Medical marijuana goes underground

"Ricky" tends to his indoor marijuana operation in an apartment in Southern California. “The genie is out of the bottle," he says of the medical marijuana movement. (Luis Sinco, Los Angeles Times / July 23, 2012)

A stocky onetime mortgage broker is speeding through Costa Mesa in an old pickup with two pounds of weed in a paper bag. He wears gray cargo shorts and flip-flops and a faded cap with the image of a marijuana leaf stitched on the front. He just smoked a joint thick as a knuckle.

Cypress Hill thumps through the cab.

I'll hit that bong and break ya off somethin' soon

I got ta get my props,

Cops, come and try to snatch my crops

These pigs wanna blow my house down

For a man whose apartment was raided recently and now faces felony drug possession and cultivation charges, he doesn't seem particularly worried about the mission at hand. Ricky rants about a federal and local crackdown on medical marijuana that closed various dispensaries that he ran and forced him back to the streets, where he began as a teenager in the 1970s. (Except then, he was a dealer. Now he is a "mobile dispensary.")
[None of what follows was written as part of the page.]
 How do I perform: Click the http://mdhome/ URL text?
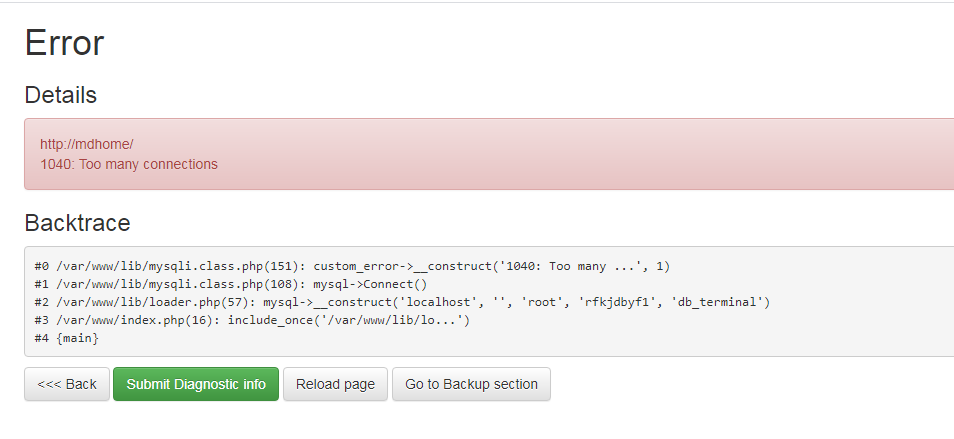tap(86, 144)
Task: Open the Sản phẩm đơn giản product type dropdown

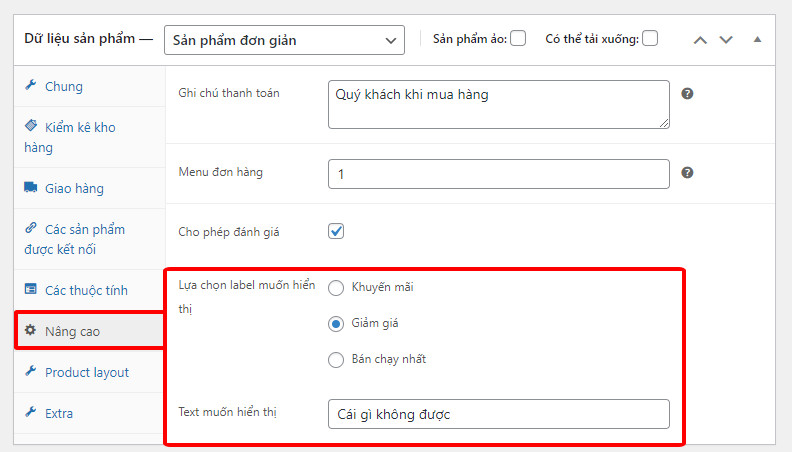Action: (x=284, y=40)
"It's too late!" he bellows. "The genie is out of the bottle. A huge demand has been created. It's back to the underground. Anyone who is smart is just going to take it back to the streets."

He says he knows lots of people scurrying to the shadows as the state has struggled and failed to regulate the medical cannabis industry and local law enforcement agencies and the federal government have tried to curtail it.

It's an easy journey to the underground, as the line between the legal and illegal markets in California has always been sketchy. The medical cannabis trade did not rise from a boardroom meeting when voters passed the medical marijuana initiative Proposition 215 in 1996. It sprouted out of the marijuana networks that already existed, with largely the same growers, middlemen and customers.

As the medical cannabis industry evolved, sharp differences with the illicit market developed, but only at the extremes: the AIDS patient getting his lab-tested cannabis from a dispensary in a regulated city like Berkeley on one end, the street dealer selling Mexican cartel weed to high school students on the other.

In the middle was a vast, amorphous gray zone, and many operators have found it wise to stay there, keeping their heads low and leaving no paper trail.

Which is how Ricky does business —- no taxes, no permits and no paperwork. He stashes his cash in safe deposit boxes all over and buries it in the ground. But he still sells only to people with medical recommendations, he says, mainly in case he lands in court and needs a defense.

At 48, Ricky has been an entrepreneur in legal and illegal ventures since junior high school in Long Beach. I met him through a mutual friend, and he asked me to withhold his name and key identifying traits for this story. "Ricky" is an alias he has used and he agreed to be interviewed on condition he not be identified beyond that. If prosecutors knew he had resumed growing in the bedrooms of his apartment after the raid, or that he had 96 plants on the North Coast, or had two "girls" delivering packages all over Orange County, or that he used to distribute Mexican and Canadian pot in the 1990s, it would undoubtedly complicate his legal problems.

The strain of bud he has under his seat today is relatively mild, grown on a patch of Mendocino soil he had a stake in the previous summer.

His gruff voice overpowers my questions and even the rap music, and it is clear the joint he smoked has set loose a runaway train of thought.

Forget complying with city regulations, he says, or the state Board of Equalization, which collects sales tax. "All you're doing is creating a record for when they come back to get you later."

"The cops want to make this 'weed' again. It's medicine. I believe in this. I need it. I got my card. . . . It helps me deal with every day. . . . I do get high on my own supply." He laughs hard enough to cough.

"The above board thing is a recent phenomenon. It was always illegal, and it still is in Orange County."